- _GIVEN TEXT_:
— BEGIN —

Some kids are aware that they read and write differently than other kids before they even hear the word dyslexia. But they don’t know why, or how it may affect their future. Here’s how to explain.
1. Choose the right setting for your talk.
Why: It’s best to bring up your child’s reading and writing challenges during a peaceful moment. Ideally, this is in a neutral place as well. Your child might be more receptive during a quiet weekend walk together than while you’re supervising homework time or helping with a book report.
What to say: “Your report card came today. Let’s get ice cream to celebrate how well you’re doing in art and math, and how hard you work in all your other classes. I know language arts is still a tough subject. Let’s talk a little about that on the drive over.”
2. Explain what dyslexia means.
Why: Kids with dyslexia deserve to know that it may present challenges. But they also need to know that they’re just as smart as their classmates who don’t have it. And they’re not alone.
What to say: “I know you really struggle with reading sometimes. It seems that the words just don’t make sense. This difficulty is called dyslexia — a big word to explain why some kids and adults find it hard to learn to read, write and spell.”

— END —

- _GIVEN REQUEST A_: Can you print the lines of the entries between the one holding "You are a computer-use agent. Screen" and the one holding "coord(727,909)", inclusive?
The entries that come next are unrelated to the dyslexia article.

Records from a pointing dataset:
— BEGIN —

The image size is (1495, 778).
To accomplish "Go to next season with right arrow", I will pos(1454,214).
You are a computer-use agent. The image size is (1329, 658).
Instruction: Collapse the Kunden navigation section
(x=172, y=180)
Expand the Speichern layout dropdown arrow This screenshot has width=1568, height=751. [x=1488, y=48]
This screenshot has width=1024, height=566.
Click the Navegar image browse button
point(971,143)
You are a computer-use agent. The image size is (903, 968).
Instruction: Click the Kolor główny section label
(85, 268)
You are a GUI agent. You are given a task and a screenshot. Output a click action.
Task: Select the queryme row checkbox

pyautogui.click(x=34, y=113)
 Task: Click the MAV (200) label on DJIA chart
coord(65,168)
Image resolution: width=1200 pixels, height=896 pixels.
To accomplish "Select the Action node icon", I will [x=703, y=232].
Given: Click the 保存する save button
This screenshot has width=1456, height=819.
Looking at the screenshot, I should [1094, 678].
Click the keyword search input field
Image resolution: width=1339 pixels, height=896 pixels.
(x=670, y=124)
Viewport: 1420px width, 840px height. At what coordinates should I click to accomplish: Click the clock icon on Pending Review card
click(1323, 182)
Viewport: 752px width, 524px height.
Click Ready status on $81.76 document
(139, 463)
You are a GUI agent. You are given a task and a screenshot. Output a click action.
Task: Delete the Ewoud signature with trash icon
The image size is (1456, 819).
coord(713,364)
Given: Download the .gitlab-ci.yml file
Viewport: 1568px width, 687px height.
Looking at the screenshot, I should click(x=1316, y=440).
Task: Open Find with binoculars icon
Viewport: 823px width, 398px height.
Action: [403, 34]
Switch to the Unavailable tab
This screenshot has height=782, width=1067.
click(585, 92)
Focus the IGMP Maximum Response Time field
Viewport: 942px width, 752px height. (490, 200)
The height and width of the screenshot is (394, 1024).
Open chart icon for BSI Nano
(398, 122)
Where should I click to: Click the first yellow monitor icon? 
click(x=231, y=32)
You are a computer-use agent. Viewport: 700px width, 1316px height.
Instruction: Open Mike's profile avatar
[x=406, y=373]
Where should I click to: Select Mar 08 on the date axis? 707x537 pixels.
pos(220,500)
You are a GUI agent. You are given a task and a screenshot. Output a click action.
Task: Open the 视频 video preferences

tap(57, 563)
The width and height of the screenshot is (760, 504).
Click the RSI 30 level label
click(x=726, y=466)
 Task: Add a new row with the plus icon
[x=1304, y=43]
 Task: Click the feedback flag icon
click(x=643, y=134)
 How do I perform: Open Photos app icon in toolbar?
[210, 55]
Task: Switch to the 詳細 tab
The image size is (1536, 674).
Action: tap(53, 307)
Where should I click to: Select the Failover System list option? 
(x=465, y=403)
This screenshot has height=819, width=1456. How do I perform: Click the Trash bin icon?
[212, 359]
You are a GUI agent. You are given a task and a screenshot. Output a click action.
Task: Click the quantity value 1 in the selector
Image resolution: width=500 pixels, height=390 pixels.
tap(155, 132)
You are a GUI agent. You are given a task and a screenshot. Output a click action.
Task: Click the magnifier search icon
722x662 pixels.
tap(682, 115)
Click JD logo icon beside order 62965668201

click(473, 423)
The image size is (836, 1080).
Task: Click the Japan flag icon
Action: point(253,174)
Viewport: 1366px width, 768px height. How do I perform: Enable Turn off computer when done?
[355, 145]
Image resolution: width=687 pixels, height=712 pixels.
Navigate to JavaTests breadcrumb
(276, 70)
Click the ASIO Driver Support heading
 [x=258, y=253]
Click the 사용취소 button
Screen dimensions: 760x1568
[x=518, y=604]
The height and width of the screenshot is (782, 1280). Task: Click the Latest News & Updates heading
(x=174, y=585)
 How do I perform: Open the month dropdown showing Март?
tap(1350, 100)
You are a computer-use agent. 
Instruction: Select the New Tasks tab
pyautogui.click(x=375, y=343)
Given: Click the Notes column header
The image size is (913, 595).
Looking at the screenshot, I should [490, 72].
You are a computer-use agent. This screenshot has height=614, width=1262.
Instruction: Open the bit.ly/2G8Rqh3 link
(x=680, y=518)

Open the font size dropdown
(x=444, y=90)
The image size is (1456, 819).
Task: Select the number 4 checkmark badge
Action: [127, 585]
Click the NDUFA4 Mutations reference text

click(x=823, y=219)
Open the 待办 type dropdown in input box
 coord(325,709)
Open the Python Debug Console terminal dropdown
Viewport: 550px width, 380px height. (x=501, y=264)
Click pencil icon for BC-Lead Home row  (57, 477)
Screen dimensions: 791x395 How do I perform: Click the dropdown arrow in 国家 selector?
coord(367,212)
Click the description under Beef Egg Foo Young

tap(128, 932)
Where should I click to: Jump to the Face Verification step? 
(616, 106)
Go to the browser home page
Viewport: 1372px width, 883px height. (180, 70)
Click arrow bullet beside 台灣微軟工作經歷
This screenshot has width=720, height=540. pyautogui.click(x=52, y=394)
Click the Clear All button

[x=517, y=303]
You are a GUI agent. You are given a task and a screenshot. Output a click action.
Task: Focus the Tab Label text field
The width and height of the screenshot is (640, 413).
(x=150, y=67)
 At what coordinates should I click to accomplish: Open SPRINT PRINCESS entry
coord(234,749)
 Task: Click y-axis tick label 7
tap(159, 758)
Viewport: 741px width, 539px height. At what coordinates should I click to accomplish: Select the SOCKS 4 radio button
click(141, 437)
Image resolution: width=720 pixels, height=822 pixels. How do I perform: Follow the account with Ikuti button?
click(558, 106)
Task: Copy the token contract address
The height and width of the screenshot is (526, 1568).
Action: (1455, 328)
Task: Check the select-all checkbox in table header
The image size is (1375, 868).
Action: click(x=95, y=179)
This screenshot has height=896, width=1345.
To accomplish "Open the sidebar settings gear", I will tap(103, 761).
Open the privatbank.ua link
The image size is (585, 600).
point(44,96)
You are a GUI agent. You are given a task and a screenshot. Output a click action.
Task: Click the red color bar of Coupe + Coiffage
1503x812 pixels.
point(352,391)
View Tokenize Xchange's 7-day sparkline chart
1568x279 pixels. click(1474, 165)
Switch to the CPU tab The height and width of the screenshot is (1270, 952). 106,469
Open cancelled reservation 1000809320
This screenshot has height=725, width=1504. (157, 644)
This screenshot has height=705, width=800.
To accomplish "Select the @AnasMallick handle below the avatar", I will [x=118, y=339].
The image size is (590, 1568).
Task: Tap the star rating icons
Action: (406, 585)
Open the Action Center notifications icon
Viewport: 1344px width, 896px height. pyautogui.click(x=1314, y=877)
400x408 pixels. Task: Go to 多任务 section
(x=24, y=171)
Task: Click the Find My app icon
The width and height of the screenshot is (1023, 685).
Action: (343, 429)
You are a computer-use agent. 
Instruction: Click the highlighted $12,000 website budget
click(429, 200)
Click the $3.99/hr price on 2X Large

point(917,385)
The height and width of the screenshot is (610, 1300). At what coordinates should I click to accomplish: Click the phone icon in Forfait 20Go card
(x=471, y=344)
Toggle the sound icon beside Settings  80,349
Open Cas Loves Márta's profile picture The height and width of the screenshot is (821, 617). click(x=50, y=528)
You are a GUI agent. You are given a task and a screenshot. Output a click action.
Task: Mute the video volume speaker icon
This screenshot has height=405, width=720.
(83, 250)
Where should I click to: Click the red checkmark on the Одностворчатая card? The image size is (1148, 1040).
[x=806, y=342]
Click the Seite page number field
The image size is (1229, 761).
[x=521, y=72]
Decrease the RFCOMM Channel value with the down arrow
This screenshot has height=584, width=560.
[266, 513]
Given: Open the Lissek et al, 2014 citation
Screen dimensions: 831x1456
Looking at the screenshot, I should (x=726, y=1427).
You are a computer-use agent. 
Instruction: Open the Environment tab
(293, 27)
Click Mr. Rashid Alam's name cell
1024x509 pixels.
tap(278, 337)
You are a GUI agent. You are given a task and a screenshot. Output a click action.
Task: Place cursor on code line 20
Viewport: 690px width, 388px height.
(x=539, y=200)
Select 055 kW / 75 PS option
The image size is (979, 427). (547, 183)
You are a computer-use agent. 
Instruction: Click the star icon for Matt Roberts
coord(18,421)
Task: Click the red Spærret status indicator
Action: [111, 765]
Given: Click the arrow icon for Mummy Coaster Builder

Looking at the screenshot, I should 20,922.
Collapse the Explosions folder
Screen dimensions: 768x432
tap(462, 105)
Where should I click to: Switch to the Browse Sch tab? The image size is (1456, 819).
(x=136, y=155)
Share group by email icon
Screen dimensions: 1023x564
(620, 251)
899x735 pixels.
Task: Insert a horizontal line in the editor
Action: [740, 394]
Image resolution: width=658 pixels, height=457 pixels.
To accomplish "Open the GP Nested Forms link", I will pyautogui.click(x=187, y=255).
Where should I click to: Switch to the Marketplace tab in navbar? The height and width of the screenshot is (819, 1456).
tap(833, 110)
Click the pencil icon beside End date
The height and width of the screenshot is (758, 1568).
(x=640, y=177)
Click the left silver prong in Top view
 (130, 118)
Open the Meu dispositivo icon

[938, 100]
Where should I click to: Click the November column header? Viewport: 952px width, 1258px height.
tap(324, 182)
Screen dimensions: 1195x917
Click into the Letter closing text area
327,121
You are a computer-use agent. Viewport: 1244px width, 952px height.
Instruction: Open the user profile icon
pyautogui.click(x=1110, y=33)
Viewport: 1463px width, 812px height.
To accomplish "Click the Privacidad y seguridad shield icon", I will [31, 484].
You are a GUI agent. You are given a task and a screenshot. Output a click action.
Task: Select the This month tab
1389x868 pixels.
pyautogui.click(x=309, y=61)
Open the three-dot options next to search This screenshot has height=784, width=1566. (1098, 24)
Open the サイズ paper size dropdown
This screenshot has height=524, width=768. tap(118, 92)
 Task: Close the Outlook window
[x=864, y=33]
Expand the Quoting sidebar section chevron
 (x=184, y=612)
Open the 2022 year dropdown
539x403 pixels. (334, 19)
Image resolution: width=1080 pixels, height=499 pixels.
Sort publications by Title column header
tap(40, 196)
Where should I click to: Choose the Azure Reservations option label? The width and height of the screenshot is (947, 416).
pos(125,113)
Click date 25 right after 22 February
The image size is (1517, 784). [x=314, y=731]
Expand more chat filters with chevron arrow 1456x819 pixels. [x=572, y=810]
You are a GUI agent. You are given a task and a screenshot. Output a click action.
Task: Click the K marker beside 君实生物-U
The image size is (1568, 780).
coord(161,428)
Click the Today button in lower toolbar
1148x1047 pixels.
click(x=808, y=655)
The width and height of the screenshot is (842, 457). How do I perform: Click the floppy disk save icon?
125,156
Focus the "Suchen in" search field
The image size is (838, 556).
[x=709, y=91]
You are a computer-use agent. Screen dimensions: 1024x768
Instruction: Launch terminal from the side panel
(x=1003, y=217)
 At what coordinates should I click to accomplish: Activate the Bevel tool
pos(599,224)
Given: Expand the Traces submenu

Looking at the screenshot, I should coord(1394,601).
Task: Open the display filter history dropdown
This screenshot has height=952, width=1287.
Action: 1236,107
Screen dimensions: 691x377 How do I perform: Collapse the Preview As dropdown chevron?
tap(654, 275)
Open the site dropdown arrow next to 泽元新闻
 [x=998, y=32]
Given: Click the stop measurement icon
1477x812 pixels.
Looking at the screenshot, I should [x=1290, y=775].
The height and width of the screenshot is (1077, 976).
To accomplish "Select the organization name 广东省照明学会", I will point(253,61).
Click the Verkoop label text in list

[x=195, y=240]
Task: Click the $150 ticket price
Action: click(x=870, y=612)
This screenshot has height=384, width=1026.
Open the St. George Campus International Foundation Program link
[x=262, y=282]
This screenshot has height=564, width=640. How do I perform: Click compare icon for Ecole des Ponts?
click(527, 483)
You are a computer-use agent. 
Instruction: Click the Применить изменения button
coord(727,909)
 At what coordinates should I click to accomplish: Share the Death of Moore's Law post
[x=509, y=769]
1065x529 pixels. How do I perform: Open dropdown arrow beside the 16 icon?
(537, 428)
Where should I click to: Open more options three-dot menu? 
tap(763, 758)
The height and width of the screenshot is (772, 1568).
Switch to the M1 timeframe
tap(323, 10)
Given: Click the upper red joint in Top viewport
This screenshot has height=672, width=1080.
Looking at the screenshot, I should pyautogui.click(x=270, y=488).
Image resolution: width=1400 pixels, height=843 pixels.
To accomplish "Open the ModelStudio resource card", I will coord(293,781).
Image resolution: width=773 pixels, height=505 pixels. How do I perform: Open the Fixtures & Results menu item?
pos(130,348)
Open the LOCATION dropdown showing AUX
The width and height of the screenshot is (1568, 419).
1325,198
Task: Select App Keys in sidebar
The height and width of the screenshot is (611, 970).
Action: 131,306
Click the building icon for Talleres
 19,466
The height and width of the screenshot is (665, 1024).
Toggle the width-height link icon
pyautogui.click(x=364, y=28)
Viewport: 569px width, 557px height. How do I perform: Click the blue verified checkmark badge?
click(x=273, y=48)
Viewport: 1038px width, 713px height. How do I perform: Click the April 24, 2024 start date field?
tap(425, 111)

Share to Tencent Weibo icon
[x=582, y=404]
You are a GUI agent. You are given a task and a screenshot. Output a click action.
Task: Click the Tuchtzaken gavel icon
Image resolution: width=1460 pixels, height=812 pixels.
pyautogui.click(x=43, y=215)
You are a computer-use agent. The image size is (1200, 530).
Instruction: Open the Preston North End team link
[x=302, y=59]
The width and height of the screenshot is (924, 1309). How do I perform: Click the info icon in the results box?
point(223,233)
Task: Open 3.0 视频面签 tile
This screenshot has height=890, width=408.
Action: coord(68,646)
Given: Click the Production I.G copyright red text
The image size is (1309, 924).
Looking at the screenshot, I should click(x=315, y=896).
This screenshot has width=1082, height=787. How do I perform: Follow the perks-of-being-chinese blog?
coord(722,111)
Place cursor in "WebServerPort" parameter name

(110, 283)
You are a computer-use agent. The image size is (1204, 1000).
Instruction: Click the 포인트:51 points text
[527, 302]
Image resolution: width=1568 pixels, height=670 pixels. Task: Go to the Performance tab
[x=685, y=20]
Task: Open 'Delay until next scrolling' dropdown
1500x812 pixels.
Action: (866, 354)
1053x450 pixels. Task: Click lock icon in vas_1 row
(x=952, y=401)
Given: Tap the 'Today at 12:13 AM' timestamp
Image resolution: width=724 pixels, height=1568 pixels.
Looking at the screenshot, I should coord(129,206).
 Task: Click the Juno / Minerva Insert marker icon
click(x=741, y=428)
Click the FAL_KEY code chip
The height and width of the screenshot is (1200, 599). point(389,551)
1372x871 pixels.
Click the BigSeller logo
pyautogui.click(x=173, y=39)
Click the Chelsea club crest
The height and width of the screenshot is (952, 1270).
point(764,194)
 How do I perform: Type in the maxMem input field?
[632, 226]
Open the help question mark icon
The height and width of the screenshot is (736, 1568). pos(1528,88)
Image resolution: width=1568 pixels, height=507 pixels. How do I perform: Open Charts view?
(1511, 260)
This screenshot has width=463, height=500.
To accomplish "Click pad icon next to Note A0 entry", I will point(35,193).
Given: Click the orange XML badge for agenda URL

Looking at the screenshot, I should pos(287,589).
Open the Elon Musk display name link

— END —

- _GIVEN REQUEST B_: Could you condense the paragraph of the dyslexia article that begins "Why: It's best to bring up" into a shorter version?

- _FULL SOLUTION A_:
You are a computer-use agent. Screen dimensions: 1024x768
Instruction: Launch terminal from the side panel
(x=1003, y=217)
 At what coordinates should I click to accomplish: Activate the Bevel tool
pos(599,224)
Given: Expand the Traces submenu

Looking at the screenshot, I should coord(1394,601).
Task: Open the display filter history dropdown
This screenshot has height=952, width=1287.
Action: 1236,107
Screen dimensions: 691x377 How do I perform: Collapse the Preview As dropdown chevron?
tap(654, 275)
Open the site dropdown arrow next to 泽元新闻
 [x=998, y=32]
Given: Click the stop measurement icon
1477x812 pixels.
Looking at the screenshot, I should [x=1290, y=775].
The height and width of the screenshot is (1077, 976).
To accomplish "Select the organization name 广东省照明学会", I will point(253,61).
Click the Verkoop label text in list

[x=195, y=240]
Task: Click the $150 ticket price
Action: click(x=870, y=612)
This screenshot has height=384, width=1026.
Open the St. George Campus International Foundation Program link
[x=262, y=282]
This screenshot has height=564, width=640. How do I perform: Click compare icon for Ecole des Ponts?
click(527, 483)
You are a computer-use agent. 
Instruction: Click the Применить изменения button
coord(727,909)

- _FULL SOLUTION B_: Raise your child's reading and writing challenges at a calm moment, ideally somewhere neutral. A quiet weekend walk may leave your child more receptive than homework time or help with a book report.